Out it speaks the bridegroom's brother, An ill death mat he die!

"I fear our bride she's born a bairn, Or else has it a dee." 100

She's ta'en out a Bible braid, And deeply has she sworn; "If I ha'e born a bairn," she says, "Sin' yesterday at morn;

"Or if I've born a bairn," she says, 105 "Sin' yesterday at noon; There's nae a lady amang you a'

That wou'd been here sae soon."

Then out it spake the bridegroom's man, Mischance come ower his heel! 110 "Win up, win up, now bride," he says, "And dance a shamefu' reel."[L112]

Then out it speaks the bride hersell, And a sorry heart had she; "Is there nae ane amang you a' 115 Will dance this dance for me?"

Then out it speaks him, sweet Willie, And he spake aye thro' pride; "O draw my boots for me, bridegroom, Or I dance for your bride." 120

Then out it spake the bride hersell, "O na, this maunna be; For I will dance this dance mysell, Tho' my back shou'd gang in three."

She hadna well gane thro' the reel, 125 Nor yet well on the green, Till she fell down at Willie's feet As cauld as ony stane.

He's ta'en her in his arms twa, And ha'ed her up the stair; 130 Then up it came her jolly bridegroom, Says, "What's your business there?"

Then Willie lifted up his foot, And dang him down the stair; And brake three ribs o' the bridegroom's side, 135 And a word he spake nae mair.

Nae meen was made for that lady, When she was lying dead; But a' was for him, sweet Willie, On the fields for he ran mad. 140

112. The first reel, danced with the bride, her maiden, and two young men, and called the Shame Spring, or Reel, as the bride chooses the tune that is to be played. B.


"Given from the recitation of an old woman in Kilbarchan, Renfrewshire, from whom the Editor has obtained several valuable pieces of a like nature. In singing, O is added at the end of the second and fourth line of each stanza." Motherwell's _Minstrelsy_, p. 234.

Lady Marjorie was her mother's only daughter, Her father's only heir; And she is awa to Strawberry Castle, To get some unco lair.

She had na been in Strawberry Castle 5 A twelvemonth and a day, Till Lady Marjorie she gangs big wi' child, As big as she can gae.

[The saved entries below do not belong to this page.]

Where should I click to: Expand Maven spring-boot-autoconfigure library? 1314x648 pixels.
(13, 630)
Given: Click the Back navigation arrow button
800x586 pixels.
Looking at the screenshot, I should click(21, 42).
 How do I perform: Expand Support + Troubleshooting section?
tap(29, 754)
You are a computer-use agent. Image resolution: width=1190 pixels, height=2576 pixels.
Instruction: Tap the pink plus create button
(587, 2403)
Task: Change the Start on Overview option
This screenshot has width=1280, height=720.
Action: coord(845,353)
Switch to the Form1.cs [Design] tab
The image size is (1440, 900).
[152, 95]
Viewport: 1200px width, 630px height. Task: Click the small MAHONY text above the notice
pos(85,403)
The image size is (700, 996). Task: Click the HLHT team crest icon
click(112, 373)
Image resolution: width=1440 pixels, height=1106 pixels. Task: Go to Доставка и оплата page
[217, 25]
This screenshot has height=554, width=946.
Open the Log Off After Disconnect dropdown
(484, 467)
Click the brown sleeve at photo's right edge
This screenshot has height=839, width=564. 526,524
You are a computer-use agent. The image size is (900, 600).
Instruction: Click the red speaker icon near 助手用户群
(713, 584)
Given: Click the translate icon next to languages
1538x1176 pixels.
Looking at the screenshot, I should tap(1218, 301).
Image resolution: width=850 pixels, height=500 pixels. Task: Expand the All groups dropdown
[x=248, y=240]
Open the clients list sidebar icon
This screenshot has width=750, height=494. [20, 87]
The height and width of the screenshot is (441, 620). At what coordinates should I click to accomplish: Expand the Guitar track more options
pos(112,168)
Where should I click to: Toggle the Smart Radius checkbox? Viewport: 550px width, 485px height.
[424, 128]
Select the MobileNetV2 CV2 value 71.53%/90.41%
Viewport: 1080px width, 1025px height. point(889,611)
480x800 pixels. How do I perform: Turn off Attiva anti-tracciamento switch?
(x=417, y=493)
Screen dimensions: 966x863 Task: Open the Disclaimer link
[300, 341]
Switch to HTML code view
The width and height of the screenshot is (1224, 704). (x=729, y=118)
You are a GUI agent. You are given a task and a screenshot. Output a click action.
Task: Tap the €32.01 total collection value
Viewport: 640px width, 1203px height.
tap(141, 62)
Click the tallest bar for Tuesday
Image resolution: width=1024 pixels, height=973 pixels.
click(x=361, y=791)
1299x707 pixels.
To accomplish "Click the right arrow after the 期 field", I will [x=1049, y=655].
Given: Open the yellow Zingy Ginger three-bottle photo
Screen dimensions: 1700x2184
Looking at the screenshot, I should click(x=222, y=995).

Word is to her father gane, Before he got on his shoon, 10 That Lady Marjorie she gaes wi' child, And it is to an Irish groom.

But word is to her mother gone, Before she got on her goun, That Lady Marjorie she gaes wi' child 15 To a lord of high renown.

"O wha will put on the pat," they said, "Or wha will put on the pan, Or wha will put on a bauld, bauld fire, To burn Lady Marjorie in?" 20

Her father he put on the pat, Her sister put on the pan, And her brother he put on a bauld, bauld fire, To burn Lady Marjorie in; And her mother she sat in a golden chair, 25 To see her daughter burn.